Ultimately, we got lucky. On the fourth day of infusion, my mother was able to get a confirmed diagnosis by the nucleic acid test. On the same night, my parents got a phone call telling them there was a hospital bed ready for her. My father had to bring her in within an hour to secure the bed before it was given to another patient.
Long story short, my mother has been hospitalized for more than 6 weeks. She received oxygen and was stabilized. Her condition has improved with the comprehensive hospital care. Her most recent tests showed that the viral load was already undetectable. However, she is still recovering from lung and heart damage inflicted by the virus and may need to stay in hospital for a while longer. My father, because of his close contact with my mother and other patients with the coronavirus, was put under strict home quarantine for 14 days. He could not even open the door to take out trash. Miraculously, despite everything he went through to get care for my mother, he has been doing well, and multiple testing for the virus showed that he did not get infected at all.
It has been almost 3 months since the virus outbreak in China. The situation in Wuhan has gotten much better. The numbers of new domestic cases and deaths have been in the single digits for 5 consecutive days. On the other hand, we are seeing the virus sweep across other countries like Italy, Spain, and the United States.

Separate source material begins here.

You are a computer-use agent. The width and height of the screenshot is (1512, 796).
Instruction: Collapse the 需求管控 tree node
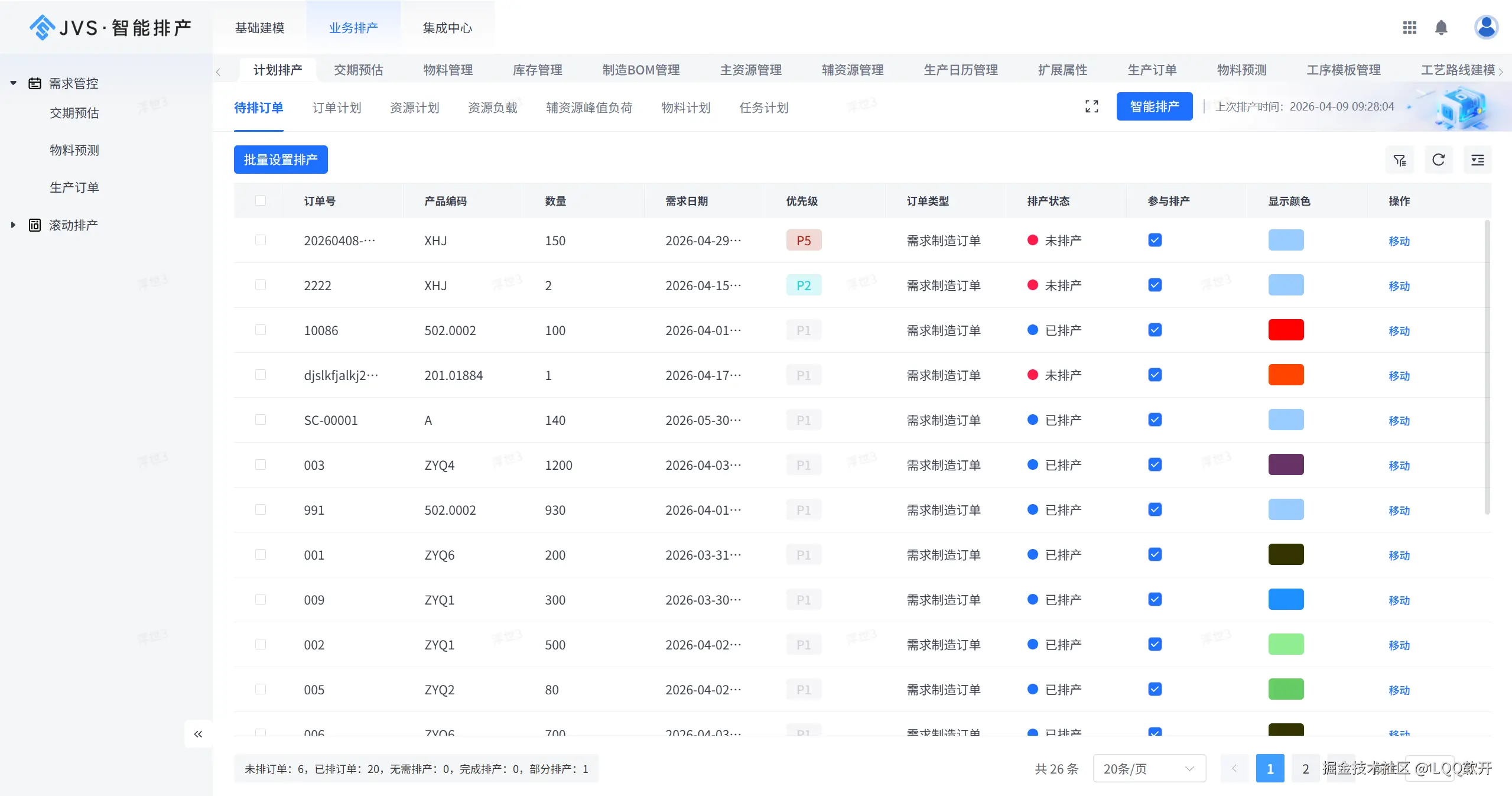coord(13,83)
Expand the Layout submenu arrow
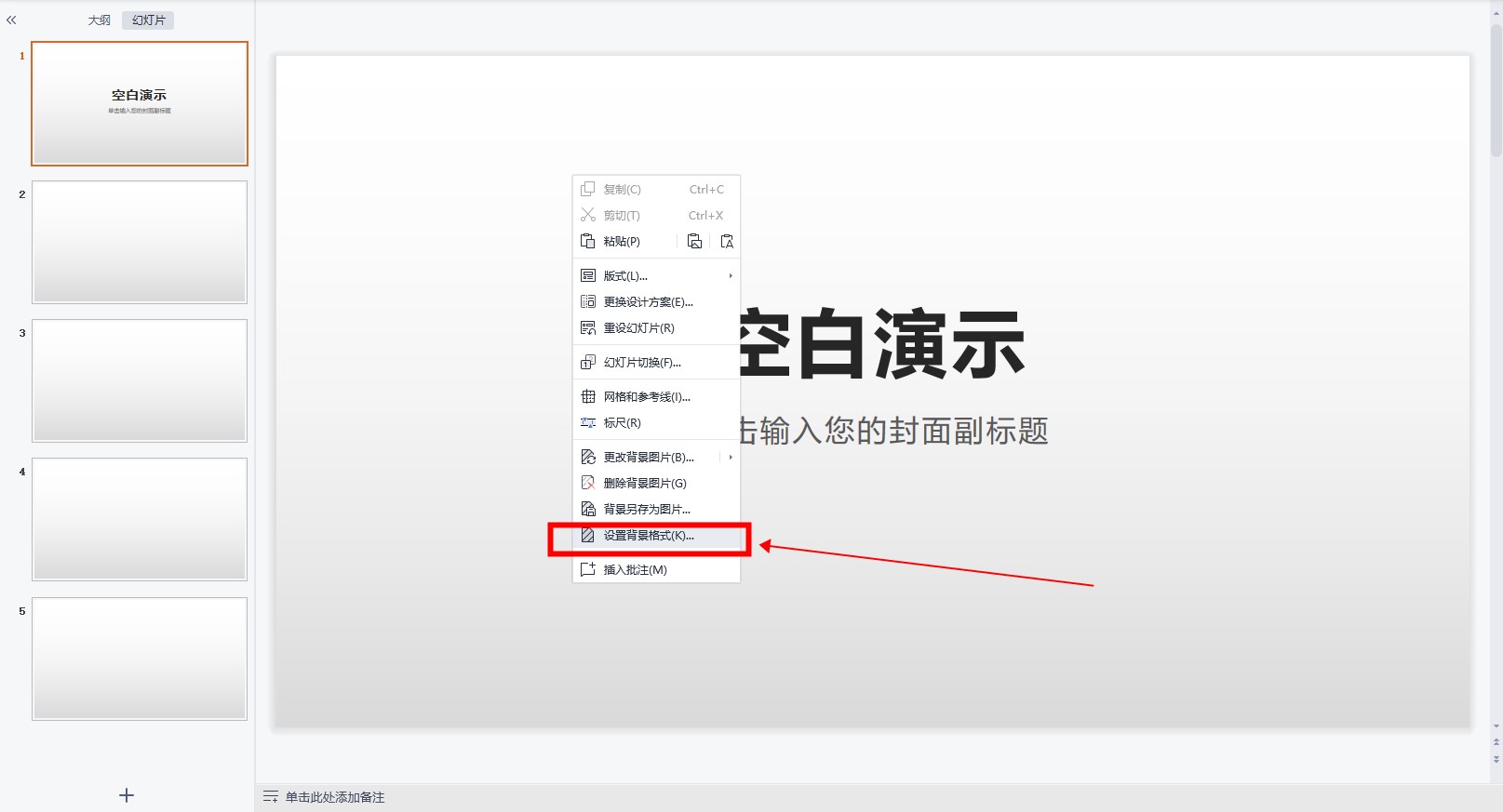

A lot of people have asked me what I think about the situation in the United States, especially after what I have been through. I told them I am worried. I am worried about the limited number of coronavirus tests available. In addition to social distancing, getting tested early to identify the infected, isolating them, and tracking whom they have been in contact with are the only ways to slow down the spread of the disease. Without enough testing capacity, doctors are hamstrung and the health of the general public is endangered.
I am also worried that a large portion of the general public is not giving enough attention to the issue or is treating it cavalierly. The Asian community in the United States generally seems to be more vigilant, but many more Americans still think of it as “just another flu.” That is not right. COVID-19 is a novel virus with still many unknowns. We do not have an effective treatment or vaccine. As a species, humans have never encountered the virus before and, therefore, have no immunity. Despite draconian measures, the virus still took a big toll on China and the Chinese people and is already putting countries like Italy and Iran in an unprecedented public health crisis.
"I am also worried that a large portion of the general public is not giving enough attention to the issue or is treating it cavalierly."
The United States could be only just weeks or even days away from an outbreak that could spin out of control. I am also worried that the US healthcare system will be overwhelmed. This is a scenario that has been played out repeatedly over the past few months: A highly contagious novel respiratory disease, if not controlled, sweeps through an unimmunized and unprotected human population, resulting in an unprecedentedly high influx of patients that strains most, if not all, medical institutions quickly. And that has led to many heartbreaking stories.
Finally, I worry that some people will use the coronavirus as another convenient excuse for racism and xenophobia against people of Asian descent. The COVID-19 virus is now a pandemic. It is global. The virus knows no borders; it does not discriminate based on nationality, ethnicity, or language. We are all in the same boat. Humanity has to unite and fight this war together as one.
Update: After 7 weeks of hospitalization, my mother finally got discharged on March 25th. She has been sent to a hotel for an additional 14-day quarantine, as mandated by the Chinese government. We are deeply grateful to all the people who have given us all forms of support and help during this difficult time. Special thank you to all the doctors and nurses around the world who had fought and are still fighting on the frontlines of the coronavirus pandemic.